▶ [Your goal]:
Each line below should be restated word for word.

Stored records

- Opening Delimiter -

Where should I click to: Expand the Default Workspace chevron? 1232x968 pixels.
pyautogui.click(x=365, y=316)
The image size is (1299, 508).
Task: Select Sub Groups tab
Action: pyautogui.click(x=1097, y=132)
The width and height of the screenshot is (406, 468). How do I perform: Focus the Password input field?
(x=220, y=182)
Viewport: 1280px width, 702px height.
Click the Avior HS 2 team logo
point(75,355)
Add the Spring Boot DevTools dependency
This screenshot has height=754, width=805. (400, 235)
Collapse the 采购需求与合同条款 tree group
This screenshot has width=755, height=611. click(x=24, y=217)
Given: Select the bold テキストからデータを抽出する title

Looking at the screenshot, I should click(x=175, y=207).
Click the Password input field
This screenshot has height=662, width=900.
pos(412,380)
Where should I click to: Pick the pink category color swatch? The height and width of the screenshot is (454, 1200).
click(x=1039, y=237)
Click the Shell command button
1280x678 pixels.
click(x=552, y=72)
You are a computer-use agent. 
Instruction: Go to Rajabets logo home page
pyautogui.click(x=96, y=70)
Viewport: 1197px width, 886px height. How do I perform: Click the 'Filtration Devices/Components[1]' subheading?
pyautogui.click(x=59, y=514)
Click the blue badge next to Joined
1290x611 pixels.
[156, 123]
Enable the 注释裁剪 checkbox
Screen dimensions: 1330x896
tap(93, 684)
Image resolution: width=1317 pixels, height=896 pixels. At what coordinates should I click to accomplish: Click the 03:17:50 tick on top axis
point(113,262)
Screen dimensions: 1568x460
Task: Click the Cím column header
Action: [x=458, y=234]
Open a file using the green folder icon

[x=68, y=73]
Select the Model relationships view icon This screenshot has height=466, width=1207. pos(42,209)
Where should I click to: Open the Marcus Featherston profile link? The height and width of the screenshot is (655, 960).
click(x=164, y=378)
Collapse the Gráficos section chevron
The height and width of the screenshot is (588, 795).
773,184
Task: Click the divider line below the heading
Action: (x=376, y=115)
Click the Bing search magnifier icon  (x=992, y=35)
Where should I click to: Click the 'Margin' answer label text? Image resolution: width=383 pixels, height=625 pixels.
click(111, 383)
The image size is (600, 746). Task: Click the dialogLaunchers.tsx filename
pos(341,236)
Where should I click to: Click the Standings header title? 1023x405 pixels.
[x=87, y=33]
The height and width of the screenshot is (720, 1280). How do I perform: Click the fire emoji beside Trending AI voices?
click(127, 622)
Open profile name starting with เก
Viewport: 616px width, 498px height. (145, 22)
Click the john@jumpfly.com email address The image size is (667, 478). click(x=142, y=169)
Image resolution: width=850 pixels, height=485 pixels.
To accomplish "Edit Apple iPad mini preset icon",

- Closing Delimiter -

▶ [Answer to this exercise]:
Where should I click to: Expand the Default Workspace chevron? 1232x968 pixels.
pyautogui.click(x=365, y=316)
The image size is (1299, 508).
Task: Select Sub Groups tab
Action: pyautogui.click(x=1097, y=132)
The width and height of the screenshot is (406, 468). How do I perform: Focus the Password input field?
(x=220, y=182)
Viewport: 1280px width, 702px height.
Click the Avior HS 2 team logo
point(75,355)
Add the Spring Boot DevTools dependency
This screenshot has height=754, width=805. (400, 235)
Collapse the 采购需求与合同条款 tree group
This screenshot has width=755, height=611. click(x=24, y=217)
Given: Select the bold テキストからデータを抽出する title

Looking at the screenshot, I should click(x=175, y=207).
Click the Password input field
This screenshot has height=662, width=900.
pos(412,380)
Where should I click to: Pick the pink category color swatch? The height and width of the screenshot is (454, 1200).
click(x=1039, y=237)
Click the Shell command button
1280x678 pixels.
click(x=552, y=72)
You are a computer-use agent. 
Instruction: Go to Rajabets logo home page
pyautogui.click(x=96, y=70)
Viewport: 1197px width, 886px height. How do I perform: Click the 'Filtration Devices/Components[1]' subheading?
pyautogui.click(x=59, y=514)
Click the blue badge next to Joined
1290x611 pixels.
[156, 123]
Enable the 注释裁剪 checkbox
Screen dimensions: 1330x896
tap(93, 684)
Image resolution: width=1317 pixels, height=896 pixels. At what coordinates should I click to accomplish: Click the 03:17:50 tick on top axis
point(113,262)
Screen dimensions: 1568x460
Task: Click the Cím column header
Action: [x=458, y=234]
Open a file using the green folder icon

[x=68, y=73]
Select the Model relationships view icon This screenshot has height=466, width=1207. pos(42,209)
Where should I click to: Open the Marcus Featherston profile link? The height and width of the screenshot is (655, 960).
click(x=164, y=378)
Collapse the Gráficos section chevron
The height and width of the screenshot is (588, 795).
773,184
Task: Click the divider line below the heading
Action: (x=376, y=115)
Click the Bing search magnifier icon  (x=992, y=35)
Where should I click to: Click the 'Margin' answer label text? Image resolution: width=383 pixels, height=625 pixels.
click(111, 383)
The image size is (600, 746). Task: Click the dialogLaunchers.tsx filename
pos(341,236)
Where should I click to: Click the Standings header title? 1023x405 pixels.
[x=87, y=33]
The height and width of the screenshot is (720, 1280). How do I perform: Click the fire emoji beside Trending AI voices?
click(127, 622)
Open profile name starting with เก
Viewport: 616px width, 498px height. (145, 22)
Click the john@jumpfly.com email address The image size is (667, 478). click(x=142, y=169)
Image resolution: width=850 pixels, height=485 pixels.
To accomplish "Edit Apple iPad mini preset icon",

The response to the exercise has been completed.